Üniversite Öğretim Üyeleri Derneği yaptığı basın açıklamasında Prof. Dr. İhsan Doğramacı'nın Yüksek Öğrenim Kurumu (YÖK) Başkanlığı'nın, bu ülkenin üniversitelerinin sahibi olduğunu düşündüğü bir dönem olduğuna dikkat çekti ve "kendisi gibi düşünmeyen öğretim üyeleri, öğrenciler ve memurları üniversiteden, kendilerini var ettikleri coğrafyadan ve iklimden sürerek, 1402'likleri de demokrasi ayıbı olarak bu ülkeye armağan etti" dedi.
Dernek açıklamada, Doğramacı'nın üniversiteleri askeri kışlaya çeviren ve aradan geçen 25 yıla rağmen hala değiştiremediğimiz dışı sivil içi asker anlayışlı YÖK düzeninin kurucusu olduğunu belirtti.

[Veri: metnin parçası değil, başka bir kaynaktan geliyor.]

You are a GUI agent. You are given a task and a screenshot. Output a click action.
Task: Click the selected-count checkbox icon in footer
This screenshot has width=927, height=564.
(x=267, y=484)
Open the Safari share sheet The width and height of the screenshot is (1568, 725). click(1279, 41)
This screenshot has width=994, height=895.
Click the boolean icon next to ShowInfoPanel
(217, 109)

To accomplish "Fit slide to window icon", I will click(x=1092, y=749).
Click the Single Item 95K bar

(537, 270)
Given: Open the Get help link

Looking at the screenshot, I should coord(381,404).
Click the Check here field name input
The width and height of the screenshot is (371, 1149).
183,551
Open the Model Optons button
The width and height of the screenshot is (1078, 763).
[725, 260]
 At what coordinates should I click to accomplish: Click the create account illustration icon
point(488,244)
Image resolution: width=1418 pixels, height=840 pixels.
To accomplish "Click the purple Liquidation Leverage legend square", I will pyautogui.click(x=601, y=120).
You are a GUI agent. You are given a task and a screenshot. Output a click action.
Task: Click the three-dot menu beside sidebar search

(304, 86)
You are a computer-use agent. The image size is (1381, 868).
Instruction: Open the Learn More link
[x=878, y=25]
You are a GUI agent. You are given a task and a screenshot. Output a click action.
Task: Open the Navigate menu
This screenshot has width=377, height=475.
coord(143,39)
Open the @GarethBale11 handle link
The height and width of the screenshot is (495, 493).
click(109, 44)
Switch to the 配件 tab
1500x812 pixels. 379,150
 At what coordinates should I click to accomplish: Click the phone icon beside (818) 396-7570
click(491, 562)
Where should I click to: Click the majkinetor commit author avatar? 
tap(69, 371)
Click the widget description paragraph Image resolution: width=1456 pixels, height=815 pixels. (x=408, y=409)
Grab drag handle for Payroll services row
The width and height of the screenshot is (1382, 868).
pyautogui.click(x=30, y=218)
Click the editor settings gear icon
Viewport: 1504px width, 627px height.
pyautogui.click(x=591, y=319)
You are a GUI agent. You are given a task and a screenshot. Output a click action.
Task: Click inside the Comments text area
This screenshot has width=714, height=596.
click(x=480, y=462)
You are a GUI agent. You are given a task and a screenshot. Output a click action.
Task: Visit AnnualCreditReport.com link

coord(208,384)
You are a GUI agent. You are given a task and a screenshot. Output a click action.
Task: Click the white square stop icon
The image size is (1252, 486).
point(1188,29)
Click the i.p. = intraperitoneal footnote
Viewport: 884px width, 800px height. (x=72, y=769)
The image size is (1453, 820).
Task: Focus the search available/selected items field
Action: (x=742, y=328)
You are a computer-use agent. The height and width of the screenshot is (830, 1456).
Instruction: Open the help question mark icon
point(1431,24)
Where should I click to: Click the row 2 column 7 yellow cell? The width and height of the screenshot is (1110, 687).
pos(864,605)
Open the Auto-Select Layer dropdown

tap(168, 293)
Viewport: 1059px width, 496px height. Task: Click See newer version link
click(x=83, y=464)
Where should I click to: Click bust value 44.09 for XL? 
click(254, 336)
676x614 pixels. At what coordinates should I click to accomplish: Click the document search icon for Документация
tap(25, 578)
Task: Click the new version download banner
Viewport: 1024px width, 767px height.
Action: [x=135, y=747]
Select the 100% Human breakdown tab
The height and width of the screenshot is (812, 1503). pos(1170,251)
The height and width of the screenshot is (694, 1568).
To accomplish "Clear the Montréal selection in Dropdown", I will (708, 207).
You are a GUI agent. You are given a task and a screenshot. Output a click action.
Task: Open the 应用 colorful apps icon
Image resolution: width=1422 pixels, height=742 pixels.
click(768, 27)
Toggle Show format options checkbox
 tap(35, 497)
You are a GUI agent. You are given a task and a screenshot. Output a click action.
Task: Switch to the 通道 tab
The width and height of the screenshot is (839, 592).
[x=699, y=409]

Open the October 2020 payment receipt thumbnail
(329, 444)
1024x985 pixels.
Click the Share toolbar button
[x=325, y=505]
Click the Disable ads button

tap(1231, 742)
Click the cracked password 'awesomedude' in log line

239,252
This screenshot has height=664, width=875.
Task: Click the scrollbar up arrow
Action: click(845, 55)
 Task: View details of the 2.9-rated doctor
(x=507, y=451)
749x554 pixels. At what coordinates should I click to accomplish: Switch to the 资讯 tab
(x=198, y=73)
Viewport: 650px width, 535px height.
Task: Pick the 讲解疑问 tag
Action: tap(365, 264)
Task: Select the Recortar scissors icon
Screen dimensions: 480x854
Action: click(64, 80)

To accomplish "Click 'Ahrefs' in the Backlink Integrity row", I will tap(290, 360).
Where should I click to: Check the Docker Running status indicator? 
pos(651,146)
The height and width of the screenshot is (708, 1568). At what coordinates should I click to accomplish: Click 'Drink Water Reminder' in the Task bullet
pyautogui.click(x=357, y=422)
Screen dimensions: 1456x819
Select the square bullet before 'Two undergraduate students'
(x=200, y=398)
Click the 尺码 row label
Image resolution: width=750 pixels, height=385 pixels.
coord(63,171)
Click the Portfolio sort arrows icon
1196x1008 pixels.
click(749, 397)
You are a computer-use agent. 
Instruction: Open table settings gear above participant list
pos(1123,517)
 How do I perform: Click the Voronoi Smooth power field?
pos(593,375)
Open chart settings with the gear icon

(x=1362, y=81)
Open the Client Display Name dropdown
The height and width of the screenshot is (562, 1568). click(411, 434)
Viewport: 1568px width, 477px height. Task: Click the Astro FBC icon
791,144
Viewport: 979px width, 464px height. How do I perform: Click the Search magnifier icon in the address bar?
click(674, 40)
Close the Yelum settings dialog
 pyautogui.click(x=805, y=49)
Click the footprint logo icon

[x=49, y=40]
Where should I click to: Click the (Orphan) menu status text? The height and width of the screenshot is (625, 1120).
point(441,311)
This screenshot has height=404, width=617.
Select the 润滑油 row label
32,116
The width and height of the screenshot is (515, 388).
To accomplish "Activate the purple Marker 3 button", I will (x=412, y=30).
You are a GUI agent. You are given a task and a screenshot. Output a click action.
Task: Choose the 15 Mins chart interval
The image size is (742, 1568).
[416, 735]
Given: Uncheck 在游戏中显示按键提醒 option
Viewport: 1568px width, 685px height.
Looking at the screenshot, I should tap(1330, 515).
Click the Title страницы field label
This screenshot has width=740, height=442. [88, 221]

"Bugün üniversitelerimiz, Prof. Dr. İhsan Doğramacı'nın sarf ettiği büyük gayret sonucu kışla/devlet dairesi anlayışıyla dünya bilim camiası dışındaki yerini almıştır."
Dernek, "Doğramacı'yı özgür, özerk, demokratik üniversiteyi yok ettiği için, suçluyoruz" diyor ve TBMM Başkanlık Divanı'nı kararı iptal etmeye, duyarlı ve yetkili kurumları TBMM Başkanlık Divanı'nın onur ödülünün verilmesine engel olmaya davet ediyor.
Boğaziçi Üniversitesi'nden TBMM Başkanlığı'na Açık Mektup:
TBMM Başkanlık divanının bu yıl Onur Ödülünü Prof. Dr. İhsan Doğramacı'ya vermeyi kararlaştırdığını büyük üzüntüyle öğrenmiş bulunuyoruz. Prof. Doğramacı, 12 Eylül YÖK'ünün baş mimarı ve uygulayıcısıdır.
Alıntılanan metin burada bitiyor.